Reputation: 538
Is there any possibility to use HTML tags in Rmarkdown documents rendered to word?
For example:
---
output: word_document
---
# This is rendered as heading
<h1> But this is not </h1>
Works perfectly when rendering as html_document, but not when rendering as a word_document.
A more specific question about tags has been asked here, but without solution: Underline in RMarkdown to Microsoft Word
Upvotes: 2
Views: 1428
Reputation: 22659
Sure, here we go:
---
output:
word_document:
md_extensions: +raw_html-markdown_in_html_blocks
pandoc_args: ['--lua-filter', 'read_html.lua']
---
# This is rendered as heading
<h1> And this is one, too </h1>
where read_html.lua
must be a file in the same directory with this content:
function RawBlock (raw)
if raw.format:match 'html' and not FORMAT:match 'html' then
return pandoc.read(raw.text, raw.format).blocks
end
end
Let's unpack the above to see how it works. The first thing you'll notice are the additional parameters to word_document
. The md_extensions
modify the way that pandoc parses the text, see here for a full list (or run pandoc --list-extensions=markdown
) in your terminal. We enable raw_html
to make sure that pandoc does not discard raw HTML tags, and disable markdown_in_html_blocks
as to ensure that we get the whole HTML tag as one block in pandoc's internal format.

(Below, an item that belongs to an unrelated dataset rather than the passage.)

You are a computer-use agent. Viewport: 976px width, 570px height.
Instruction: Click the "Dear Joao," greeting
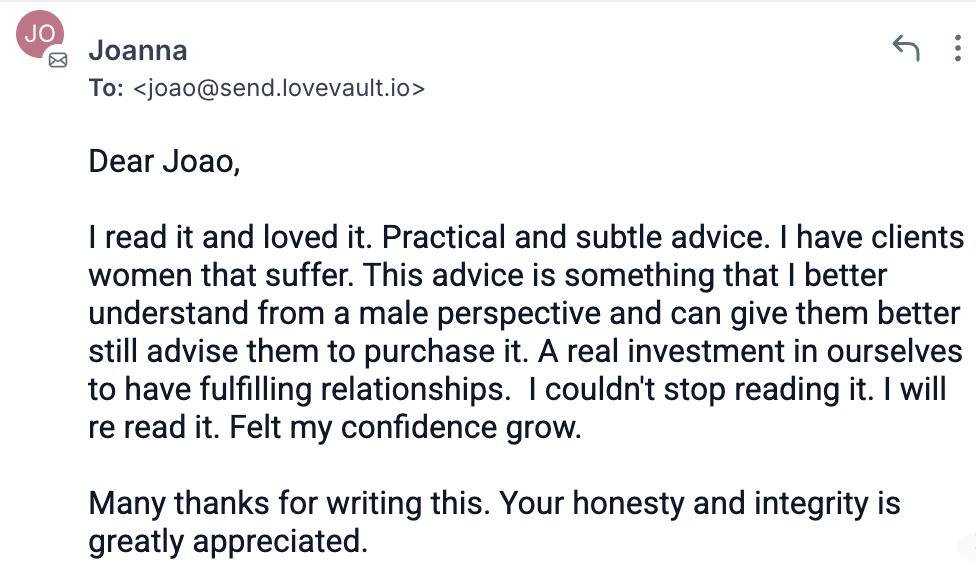click(x=164, y=160)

The next setting is pandoc_args
, where we tell pandoc to use a Lua filter to modify the document during conversion. The filter picks out all HTML blocks, parses them as HTML instead of Markdown, and replaces the raw HTML with the parsing result.
So if you are using raw HTML that pandoc can read, you'll be fine. If you are using special instructions which pandoc cannot read, then the setup described above won't help either. You'd have to rewrite the markup in OOXML, the XML format used in docx.
Upvotes: 3